О том же, чуть иными словами, говорил директор «Левада-центра» (организация признана иноагентом в России) Лев Гудков. «При опросах около 25-27% россиян называют себя именно социал-демократами, — рассказал социолог. — Но понимают под этим очень размытое представление о „социализме с человеческим лицом“. О некоем справедливом и честном государстве, которое бы заботилось о людях. Чуть больше свободы и заботы, чуть больше акцента на правовом государстве».
А,в общем, по оценке социолога, население РФ в массе своей препоручает себя режиму. И практически никакого интереса к занятию политикой не проявляет. «Власть перехватила некоторые элементы и лозунги самых разных движений и соединила в эклектический агрегат», — отметил Гудков, констатируя, что данный «агрегат» пока работает довольно успешно. Никаких перспектив для социал-демократии Лев Гудков не видит — по крайней мере — под этим именем.
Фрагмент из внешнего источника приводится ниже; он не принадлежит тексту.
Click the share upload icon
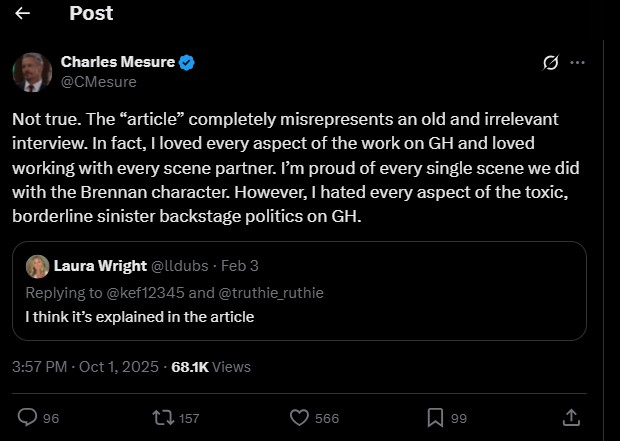This screenshot has height=441, width=620. click(x=572, y=417)
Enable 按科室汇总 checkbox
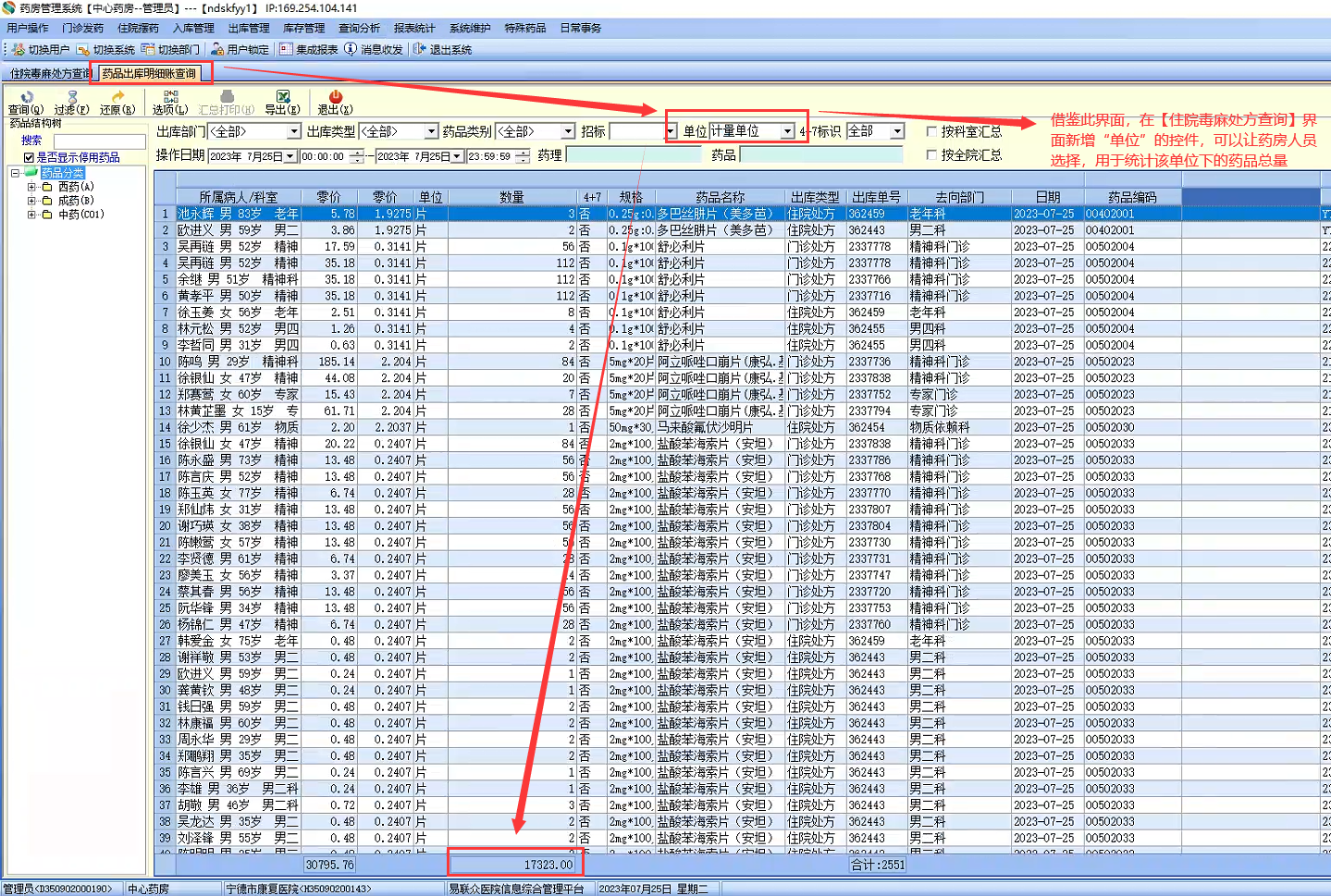This screenshot has width=1331, height=896. (931, 131)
«На рубеже 1990-х годов общественная потребность в левом и социал-демократическом движении была очень высокой, — напомнила преподаватель Свободного университета Татьяна Ворожейкина. — Люди оказались без помощи, государство перестало играть какую-либо роль в воспроизводстве социальных отношений. Горбачев тоже хотел социал-демократии. Было стремление к самоуправлению на предприятиях. Кооперативы. И если бы удалось сформулировать внятную альтернативу, она могла бы сделать своим знаменем развитие капитализма снизу».
Исследовательница имела ввиду создание великого множества мелких предприятий, о чем тогда мечтали очень многие. В чем же главная беда? По мнению Ворожейкиной, «без реформы государства никаких шансов на социал-демократию не было», как и шансов и на сколько-нибудь нормальный либерализм. Правовое государство, независимый суд, защита собственности — ничего из этого создано не было, а без этого могло выйти только то, что вышло.
При этом Татьяна Ворожейкина, опираясь на свой опыт латиноамериканских исследований, подчеркнула, что преобразовать авторитарный режим в демократию можно только на основе союза интеллектуалов с рабочим движением, как это было в Испании, Бразилии и Польше. Хотя в современной Польше у власти правые популисты, Ворожейкина отметила, что «на последних выборах сформирована новая польская левая».
В заключение Константин Морозов с горечью говорил о том, что в современной России (как и в советской, вообще-то), начисто утрачена любовь интеллигенции к народу — ключевое и драгоценное качество полуторавековой русской интеллигенции, народников, меньшевиков и эсеров, изучением которых сам Морозов занимается профессионально. Профессор вспомнил, как в 1994 году ехал в электричке с корреспондентом «Общей газеты» и сочувственно слушал рассказы простых людей о том, как они выживают в новых условиях — а журналист смотрел на них, «как этнограф на дикие племена».
«Советская интеллигенция выбросила равноправие и народолюбие, — подчеркнул Морозов. — Я понимаю, почему: в условиях, когда на нее натравливали народ в течение многих десятилетий, говоря, что она „ничего тяжелее карандаша не поднимает“. А теперь мы питаемся правоконсервативными идеями — из всех утюгов!».